SUPPLIED MATERIAL Block Start

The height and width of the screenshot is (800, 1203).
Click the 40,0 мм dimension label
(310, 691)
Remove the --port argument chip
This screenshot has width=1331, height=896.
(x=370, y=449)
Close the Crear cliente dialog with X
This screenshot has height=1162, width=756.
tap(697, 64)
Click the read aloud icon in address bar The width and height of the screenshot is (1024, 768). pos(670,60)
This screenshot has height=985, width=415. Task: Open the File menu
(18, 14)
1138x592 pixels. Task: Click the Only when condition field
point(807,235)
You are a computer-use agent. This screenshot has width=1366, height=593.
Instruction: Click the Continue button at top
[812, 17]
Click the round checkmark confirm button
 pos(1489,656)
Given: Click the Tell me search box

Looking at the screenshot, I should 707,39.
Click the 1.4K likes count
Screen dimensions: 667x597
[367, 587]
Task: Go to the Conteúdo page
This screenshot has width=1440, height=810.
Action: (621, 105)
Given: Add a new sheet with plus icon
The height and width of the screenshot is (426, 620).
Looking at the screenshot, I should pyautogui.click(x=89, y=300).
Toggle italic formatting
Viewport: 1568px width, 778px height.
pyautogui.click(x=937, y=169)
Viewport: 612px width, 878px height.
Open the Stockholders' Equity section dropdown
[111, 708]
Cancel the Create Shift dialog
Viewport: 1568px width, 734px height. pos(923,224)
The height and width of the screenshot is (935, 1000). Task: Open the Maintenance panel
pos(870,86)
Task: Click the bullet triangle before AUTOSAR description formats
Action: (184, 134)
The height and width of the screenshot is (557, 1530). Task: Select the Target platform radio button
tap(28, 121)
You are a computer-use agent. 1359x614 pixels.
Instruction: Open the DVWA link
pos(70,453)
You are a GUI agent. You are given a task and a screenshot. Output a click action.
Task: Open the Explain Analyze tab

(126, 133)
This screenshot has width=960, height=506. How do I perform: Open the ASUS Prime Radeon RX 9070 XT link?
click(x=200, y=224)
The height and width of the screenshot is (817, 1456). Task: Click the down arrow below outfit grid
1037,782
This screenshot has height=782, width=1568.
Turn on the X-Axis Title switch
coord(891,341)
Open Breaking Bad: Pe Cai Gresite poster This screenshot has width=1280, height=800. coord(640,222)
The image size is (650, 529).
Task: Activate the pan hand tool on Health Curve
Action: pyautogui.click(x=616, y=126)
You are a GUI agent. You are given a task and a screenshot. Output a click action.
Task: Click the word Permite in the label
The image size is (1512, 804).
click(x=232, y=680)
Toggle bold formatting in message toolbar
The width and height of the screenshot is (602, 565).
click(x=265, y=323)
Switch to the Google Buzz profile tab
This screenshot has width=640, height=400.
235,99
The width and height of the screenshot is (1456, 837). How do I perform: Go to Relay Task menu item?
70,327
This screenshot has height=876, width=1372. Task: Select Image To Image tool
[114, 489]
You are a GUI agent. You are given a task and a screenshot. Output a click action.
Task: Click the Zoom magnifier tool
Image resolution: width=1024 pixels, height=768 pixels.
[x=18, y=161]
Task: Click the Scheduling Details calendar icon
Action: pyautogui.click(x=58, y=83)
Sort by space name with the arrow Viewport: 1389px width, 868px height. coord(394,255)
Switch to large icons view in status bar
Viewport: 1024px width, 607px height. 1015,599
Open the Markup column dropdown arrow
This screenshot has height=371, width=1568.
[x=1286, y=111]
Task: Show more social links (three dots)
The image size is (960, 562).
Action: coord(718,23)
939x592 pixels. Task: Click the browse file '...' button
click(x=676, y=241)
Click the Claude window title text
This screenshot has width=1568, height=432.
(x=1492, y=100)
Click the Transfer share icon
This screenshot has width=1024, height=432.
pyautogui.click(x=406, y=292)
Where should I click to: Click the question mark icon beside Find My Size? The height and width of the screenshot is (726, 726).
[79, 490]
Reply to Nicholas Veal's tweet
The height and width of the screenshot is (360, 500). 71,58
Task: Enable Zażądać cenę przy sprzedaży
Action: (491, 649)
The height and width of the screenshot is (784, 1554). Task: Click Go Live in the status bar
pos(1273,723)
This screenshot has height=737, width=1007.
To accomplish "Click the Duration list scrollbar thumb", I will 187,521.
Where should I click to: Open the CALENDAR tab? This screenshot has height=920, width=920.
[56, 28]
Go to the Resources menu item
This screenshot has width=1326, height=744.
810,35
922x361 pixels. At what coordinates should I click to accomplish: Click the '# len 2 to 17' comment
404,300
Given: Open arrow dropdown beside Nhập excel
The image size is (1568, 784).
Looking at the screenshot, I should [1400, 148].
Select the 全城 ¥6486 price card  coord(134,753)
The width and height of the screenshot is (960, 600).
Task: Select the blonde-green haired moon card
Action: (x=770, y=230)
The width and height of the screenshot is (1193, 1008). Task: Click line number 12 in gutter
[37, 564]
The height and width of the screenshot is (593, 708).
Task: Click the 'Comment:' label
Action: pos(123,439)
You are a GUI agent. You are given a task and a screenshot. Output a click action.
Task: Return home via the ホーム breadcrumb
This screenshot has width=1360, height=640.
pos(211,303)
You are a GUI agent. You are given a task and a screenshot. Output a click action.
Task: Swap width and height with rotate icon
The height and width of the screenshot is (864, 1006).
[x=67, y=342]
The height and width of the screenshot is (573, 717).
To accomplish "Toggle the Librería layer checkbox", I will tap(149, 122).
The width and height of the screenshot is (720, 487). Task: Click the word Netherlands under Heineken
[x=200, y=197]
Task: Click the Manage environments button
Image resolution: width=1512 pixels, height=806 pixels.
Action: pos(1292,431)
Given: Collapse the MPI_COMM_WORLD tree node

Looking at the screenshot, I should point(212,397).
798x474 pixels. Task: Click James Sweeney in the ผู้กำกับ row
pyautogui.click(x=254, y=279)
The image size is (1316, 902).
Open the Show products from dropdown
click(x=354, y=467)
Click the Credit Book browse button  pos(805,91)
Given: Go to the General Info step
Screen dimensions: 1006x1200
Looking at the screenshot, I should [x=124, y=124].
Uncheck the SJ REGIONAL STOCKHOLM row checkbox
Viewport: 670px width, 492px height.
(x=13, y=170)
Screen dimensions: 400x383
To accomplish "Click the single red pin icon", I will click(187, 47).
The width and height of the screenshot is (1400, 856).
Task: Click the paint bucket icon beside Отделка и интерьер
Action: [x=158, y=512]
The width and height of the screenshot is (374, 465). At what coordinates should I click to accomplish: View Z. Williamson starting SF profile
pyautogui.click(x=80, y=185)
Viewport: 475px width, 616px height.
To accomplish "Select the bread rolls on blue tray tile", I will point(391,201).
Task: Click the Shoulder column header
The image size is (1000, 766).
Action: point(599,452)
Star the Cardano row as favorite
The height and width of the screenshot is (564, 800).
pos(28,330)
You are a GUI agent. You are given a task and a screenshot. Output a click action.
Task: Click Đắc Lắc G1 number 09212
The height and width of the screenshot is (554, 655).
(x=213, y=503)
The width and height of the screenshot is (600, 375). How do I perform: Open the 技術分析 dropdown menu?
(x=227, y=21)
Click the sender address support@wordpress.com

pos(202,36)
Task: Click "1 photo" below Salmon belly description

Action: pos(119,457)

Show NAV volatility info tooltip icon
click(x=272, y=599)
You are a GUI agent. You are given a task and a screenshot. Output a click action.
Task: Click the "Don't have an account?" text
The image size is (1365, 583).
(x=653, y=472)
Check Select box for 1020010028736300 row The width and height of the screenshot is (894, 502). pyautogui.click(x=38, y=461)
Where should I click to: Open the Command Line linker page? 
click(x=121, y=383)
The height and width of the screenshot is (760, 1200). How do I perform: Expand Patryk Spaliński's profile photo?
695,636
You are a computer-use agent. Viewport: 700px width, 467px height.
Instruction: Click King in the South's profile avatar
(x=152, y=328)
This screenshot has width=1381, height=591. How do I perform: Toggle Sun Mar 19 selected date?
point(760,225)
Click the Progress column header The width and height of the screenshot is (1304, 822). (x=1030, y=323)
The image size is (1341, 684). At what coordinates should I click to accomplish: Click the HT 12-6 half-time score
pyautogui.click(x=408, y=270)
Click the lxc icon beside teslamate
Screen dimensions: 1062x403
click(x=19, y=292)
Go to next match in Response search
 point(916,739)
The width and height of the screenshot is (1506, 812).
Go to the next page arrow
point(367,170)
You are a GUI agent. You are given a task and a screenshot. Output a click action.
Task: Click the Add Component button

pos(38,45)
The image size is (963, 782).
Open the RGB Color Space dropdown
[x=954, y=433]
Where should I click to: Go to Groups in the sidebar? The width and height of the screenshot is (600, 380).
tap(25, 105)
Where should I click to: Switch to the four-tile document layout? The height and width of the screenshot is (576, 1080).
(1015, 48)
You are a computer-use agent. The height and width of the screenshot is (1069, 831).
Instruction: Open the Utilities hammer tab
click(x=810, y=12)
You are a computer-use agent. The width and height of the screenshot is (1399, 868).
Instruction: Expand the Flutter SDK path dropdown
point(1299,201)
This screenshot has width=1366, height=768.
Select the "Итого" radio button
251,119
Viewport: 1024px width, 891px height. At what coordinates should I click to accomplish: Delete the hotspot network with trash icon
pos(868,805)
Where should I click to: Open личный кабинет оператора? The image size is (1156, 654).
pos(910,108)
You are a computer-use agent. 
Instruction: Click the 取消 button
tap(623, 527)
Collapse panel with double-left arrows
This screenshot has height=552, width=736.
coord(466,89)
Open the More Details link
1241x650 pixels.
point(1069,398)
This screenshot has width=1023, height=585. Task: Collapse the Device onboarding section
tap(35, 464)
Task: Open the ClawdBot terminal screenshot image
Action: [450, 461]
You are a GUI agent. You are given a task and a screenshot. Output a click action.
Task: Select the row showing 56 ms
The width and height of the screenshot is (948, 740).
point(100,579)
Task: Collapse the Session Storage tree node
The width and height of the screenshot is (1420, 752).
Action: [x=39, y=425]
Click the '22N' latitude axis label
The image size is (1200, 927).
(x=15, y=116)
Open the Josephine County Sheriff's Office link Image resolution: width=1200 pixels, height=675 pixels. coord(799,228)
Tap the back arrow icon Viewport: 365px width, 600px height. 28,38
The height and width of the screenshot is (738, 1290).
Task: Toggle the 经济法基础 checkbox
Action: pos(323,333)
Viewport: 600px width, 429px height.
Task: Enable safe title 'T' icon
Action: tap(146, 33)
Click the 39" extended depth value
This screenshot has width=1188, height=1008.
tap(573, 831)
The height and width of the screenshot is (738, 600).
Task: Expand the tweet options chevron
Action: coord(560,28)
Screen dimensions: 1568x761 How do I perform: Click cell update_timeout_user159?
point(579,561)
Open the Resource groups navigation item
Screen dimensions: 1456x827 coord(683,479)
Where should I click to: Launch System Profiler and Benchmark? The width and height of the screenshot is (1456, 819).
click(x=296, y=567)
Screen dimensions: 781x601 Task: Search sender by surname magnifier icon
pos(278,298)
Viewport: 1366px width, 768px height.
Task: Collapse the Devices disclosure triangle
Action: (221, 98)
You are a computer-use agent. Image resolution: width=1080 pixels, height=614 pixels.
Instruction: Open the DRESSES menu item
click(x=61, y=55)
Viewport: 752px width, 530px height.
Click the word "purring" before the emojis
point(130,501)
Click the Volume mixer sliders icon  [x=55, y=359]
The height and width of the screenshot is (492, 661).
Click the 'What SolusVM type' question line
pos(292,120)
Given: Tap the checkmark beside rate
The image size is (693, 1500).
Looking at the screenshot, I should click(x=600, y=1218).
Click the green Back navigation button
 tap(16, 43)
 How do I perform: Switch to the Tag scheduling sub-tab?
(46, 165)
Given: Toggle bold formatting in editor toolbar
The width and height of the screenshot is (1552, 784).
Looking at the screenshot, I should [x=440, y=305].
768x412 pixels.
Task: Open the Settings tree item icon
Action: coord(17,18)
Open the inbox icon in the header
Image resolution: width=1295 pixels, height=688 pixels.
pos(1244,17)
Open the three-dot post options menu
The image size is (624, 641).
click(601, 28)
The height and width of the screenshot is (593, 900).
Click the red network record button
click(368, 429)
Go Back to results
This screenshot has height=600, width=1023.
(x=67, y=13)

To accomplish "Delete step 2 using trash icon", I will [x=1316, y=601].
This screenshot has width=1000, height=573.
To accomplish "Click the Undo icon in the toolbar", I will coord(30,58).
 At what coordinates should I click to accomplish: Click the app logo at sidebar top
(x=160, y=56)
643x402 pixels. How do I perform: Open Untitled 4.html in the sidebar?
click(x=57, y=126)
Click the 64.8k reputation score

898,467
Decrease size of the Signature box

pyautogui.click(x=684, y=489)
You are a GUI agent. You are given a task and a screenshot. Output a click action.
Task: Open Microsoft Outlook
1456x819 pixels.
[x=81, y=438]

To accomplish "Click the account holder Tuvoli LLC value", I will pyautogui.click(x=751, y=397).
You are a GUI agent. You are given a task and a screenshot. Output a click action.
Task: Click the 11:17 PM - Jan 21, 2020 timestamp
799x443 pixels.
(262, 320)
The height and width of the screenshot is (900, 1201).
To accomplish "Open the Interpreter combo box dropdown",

SUPPLIED MATERIAL Block End

Copy out each line of the entries above that holds "step".

TASK OUTPUT
Given: Go to the General Info step
To accomplish "Delete step 2 using trash icon", I will [x=1316, y=601].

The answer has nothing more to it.